Records from a data source
# # # #
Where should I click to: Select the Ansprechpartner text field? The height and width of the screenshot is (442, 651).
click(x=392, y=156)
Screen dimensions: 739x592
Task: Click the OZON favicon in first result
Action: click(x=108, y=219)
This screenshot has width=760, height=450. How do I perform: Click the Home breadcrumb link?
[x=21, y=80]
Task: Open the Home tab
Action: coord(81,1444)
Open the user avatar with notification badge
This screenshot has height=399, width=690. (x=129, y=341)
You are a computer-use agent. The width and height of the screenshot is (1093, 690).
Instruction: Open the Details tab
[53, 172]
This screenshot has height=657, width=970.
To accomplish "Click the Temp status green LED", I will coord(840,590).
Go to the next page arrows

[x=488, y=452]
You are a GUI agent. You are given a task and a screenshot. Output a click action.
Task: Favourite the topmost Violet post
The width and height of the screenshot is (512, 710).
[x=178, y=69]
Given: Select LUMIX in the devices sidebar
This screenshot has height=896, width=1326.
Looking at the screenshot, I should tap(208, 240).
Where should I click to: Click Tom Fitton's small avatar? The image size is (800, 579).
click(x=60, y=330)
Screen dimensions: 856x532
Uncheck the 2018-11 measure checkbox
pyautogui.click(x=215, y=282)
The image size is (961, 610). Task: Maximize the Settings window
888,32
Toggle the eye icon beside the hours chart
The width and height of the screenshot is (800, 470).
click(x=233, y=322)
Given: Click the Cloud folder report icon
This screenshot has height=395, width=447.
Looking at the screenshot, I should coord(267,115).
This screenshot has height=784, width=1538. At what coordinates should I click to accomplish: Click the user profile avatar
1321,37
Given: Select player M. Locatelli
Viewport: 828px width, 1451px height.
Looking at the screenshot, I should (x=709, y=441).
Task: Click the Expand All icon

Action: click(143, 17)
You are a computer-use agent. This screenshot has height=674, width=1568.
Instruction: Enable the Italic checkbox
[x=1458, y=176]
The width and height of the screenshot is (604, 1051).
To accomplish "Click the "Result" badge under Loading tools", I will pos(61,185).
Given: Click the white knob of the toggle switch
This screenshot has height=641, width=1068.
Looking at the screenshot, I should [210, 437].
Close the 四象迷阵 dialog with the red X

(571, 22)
# # # #
What you have to do
Of the lines above, retype only those from the line containing "Instruction: Open the Details tab" through the line containing "The width and height of the screenshot is (604, 1051).", including both, exactly.

Result
Instruction: Open the Details tab
[53, 172]
This screenshot has height=657, width=970.
To accomplish "Click the Temp status green LED", I will coord(840,590).
Go to the next page arrows

[x=488, y=452]
You are a GUI agent. You are given a task and a screenshot. Output a click action.
Task: Favourite the topmost Violet post
The width and height of the screenshot is (512, 710).
[x=178, y=69]
Given: Select LUMIX in the devices sidebar
This screenshot has height=896, width=1326.
Looking at the screenshot, I should tap(208, 240).
Where should I click to: Click Tom Fitton's small avatar? The image size is (800, 579).
click(x=60, y=330)
Screen dimensions: 856x532
Uncheck the 2018-11 measure checkbox
pyautogui.click(x=215, y=282)
The image size is (961, 610). Task: Maximize the Settings window
888,32
Toggle the eye icon beside the hours chart
The width and height of the screenshot is (800, 470).
click(x=233, y=322)
Given: Click the Cloud folder report icon
This screenshot has height=395, width=447.
Looking at the screenshot, I should coord(267,115).
This screenshot has height=784, width=1538. At what coordinates should I click to accomplish: Click the user profile avatar
1321,37
Given: Select player M. Locatelli
Viewport: 828px width, 1451px height.
Looking at the screenshot, I should (x=709, y=441).
Task: Click the Expand All icon

Action: click(143, 17)
You are a computer-use agent. This screenshot has height=674, width=1568.
Instruction: Enable the Italic checkbox
[x=1458, y=176]
The width and height of the screenshot is (604, 1051).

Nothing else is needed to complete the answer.